Visceral home is a husband and wife team who work together to create viscerally evoking art by hand. Connor Robinson builds each canvas that his wife Taylor Robinson (Redler) unfolds her artistic vision upon. Connor finishes each project by housing the painting in a hand crafted frame using a wide variety of wood species and woodworking techniques to best honor the work.

Inspired by their personal healing journey, they artistically transmute trauma into art intended for therapeutic release/relief for your space. Taylor is most influenced to paint using earth tones, and minerals found in nature, highlighting the natural healing beauty of the color palettes found outdoors. Using art to provoke conversation they have a mission to illustrate vulnerability, aiming to cultivate positive change in the stigma revolving mental health. Taylor and Connor Robinson use a variety of natural and unnatural materials to story-tell within their works; pairing plaster with rock pigment, wood with hand-spun yarn, healing crystals with oil, rust and stone+sand with concrete. They are consistently expanding and evolving their technique, process, style, and concepts.
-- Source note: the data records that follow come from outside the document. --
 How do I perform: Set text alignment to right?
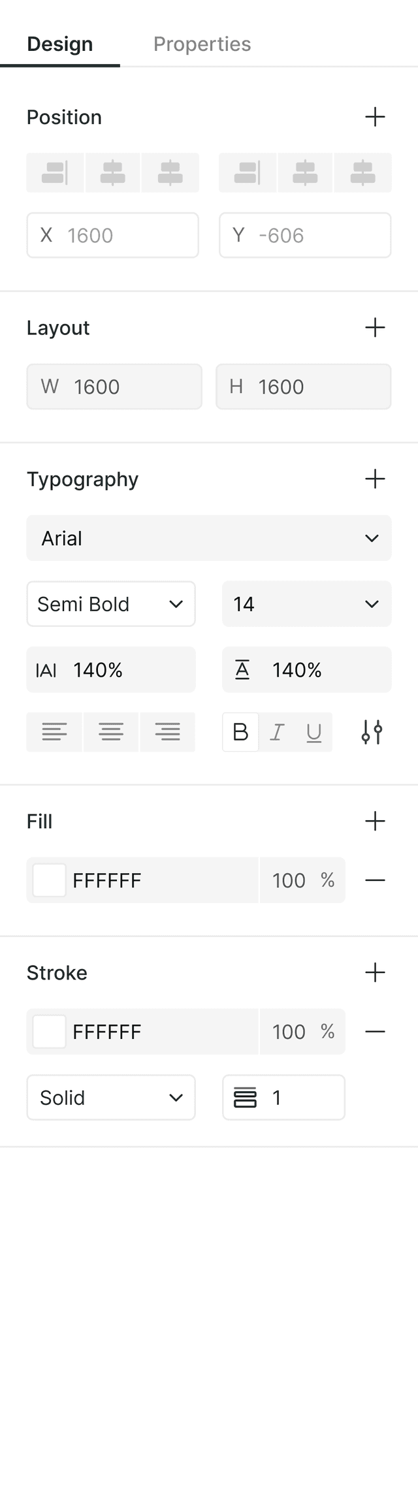(x=167, y=732)
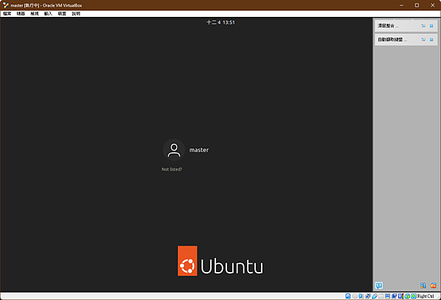Screen dimensions: 441x300
Task: Open the 機器 (Machine) menu
Action: coord(21,13)
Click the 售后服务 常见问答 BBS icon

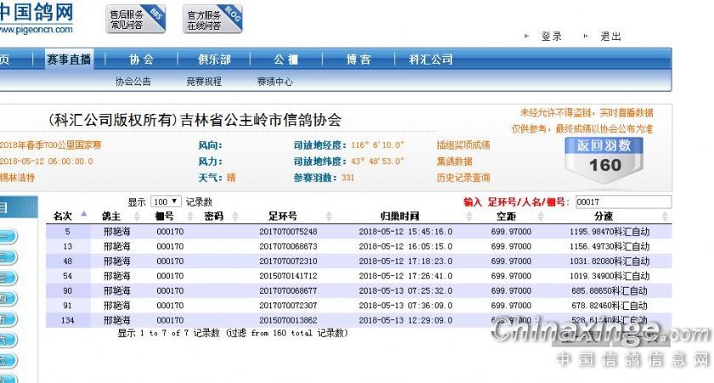click(136, 19)
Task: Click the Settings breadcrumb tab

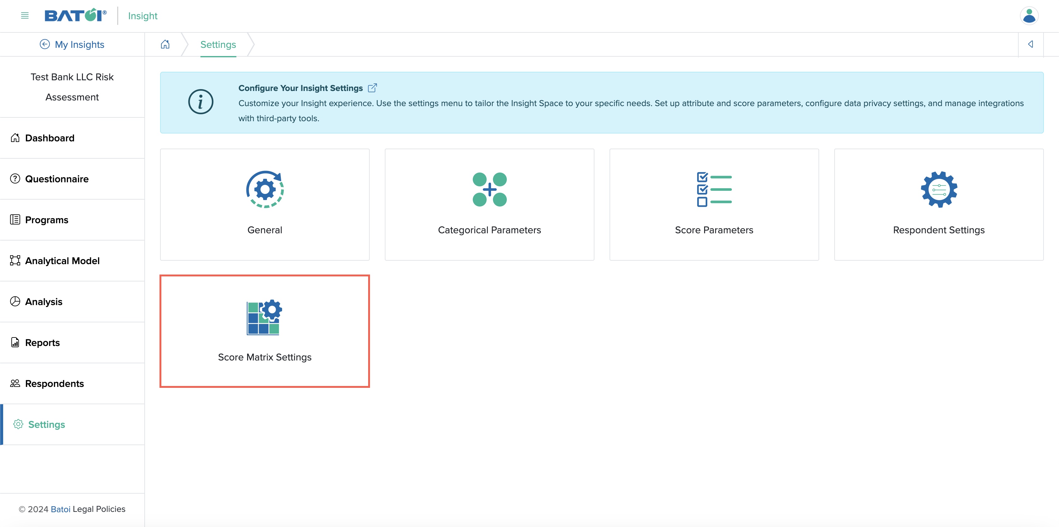Action: click(218, 44)
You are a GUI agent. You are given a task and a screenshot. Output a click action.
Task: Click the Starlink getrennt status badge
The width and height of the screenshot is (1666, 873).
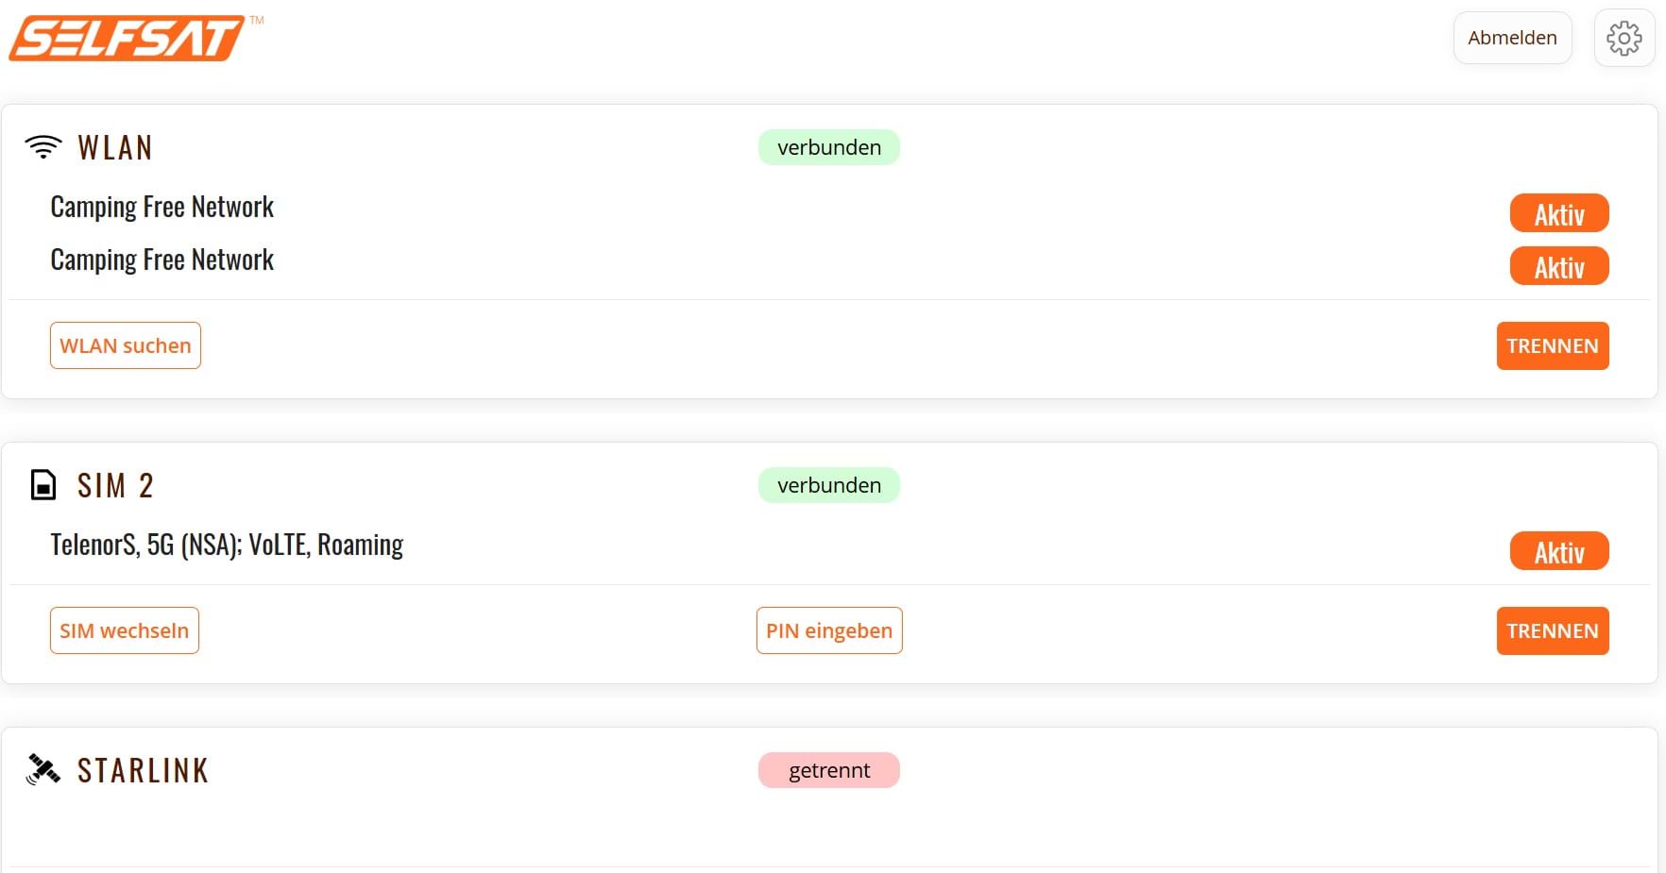(828, 770)
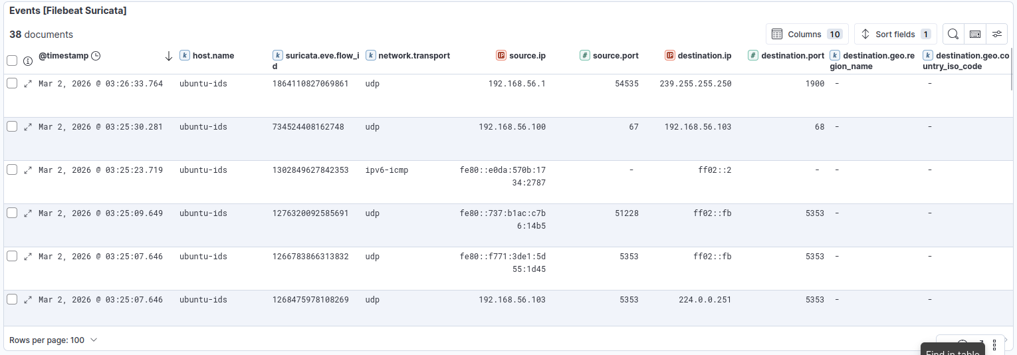Open the Sort fields dropdown

click(895, 34)
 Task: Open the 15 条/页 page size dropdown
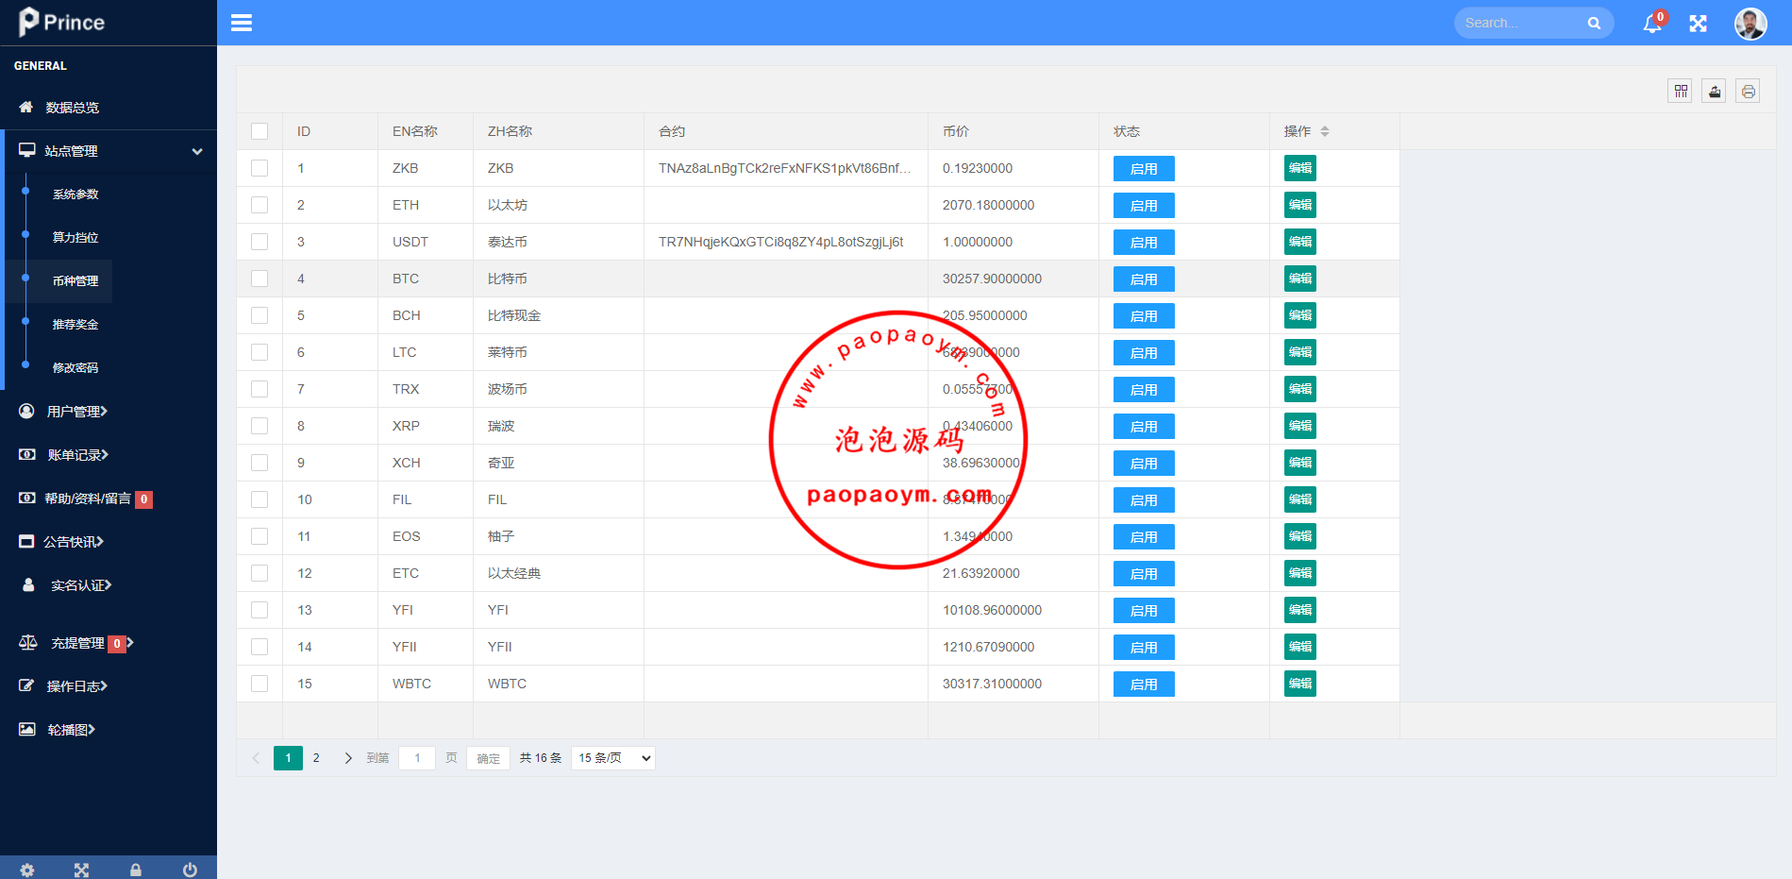click(x=613, y=758)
Each piece is entirely their own meaningful entity, paired with a biography putting their creative concepts into words.

With a deep love of interior design and architecture, they find themselves constantly inspired by conceptual spaces that merge together raw, textured, nature influenced organic concepts with accents that outlast fast design trends in this new social media era. They often consider industrial modernism and organic soft scandinavian + asian influences while planning art projects.

Despite the many directions their creative innovations may go, they try to stay focused in their mission of illustrating euphemisms conveyed through their textural work. Keeping in mind the spaces their art lands will continue to morph into new personalities, they focus on creating art that can be everlasting through many design changes.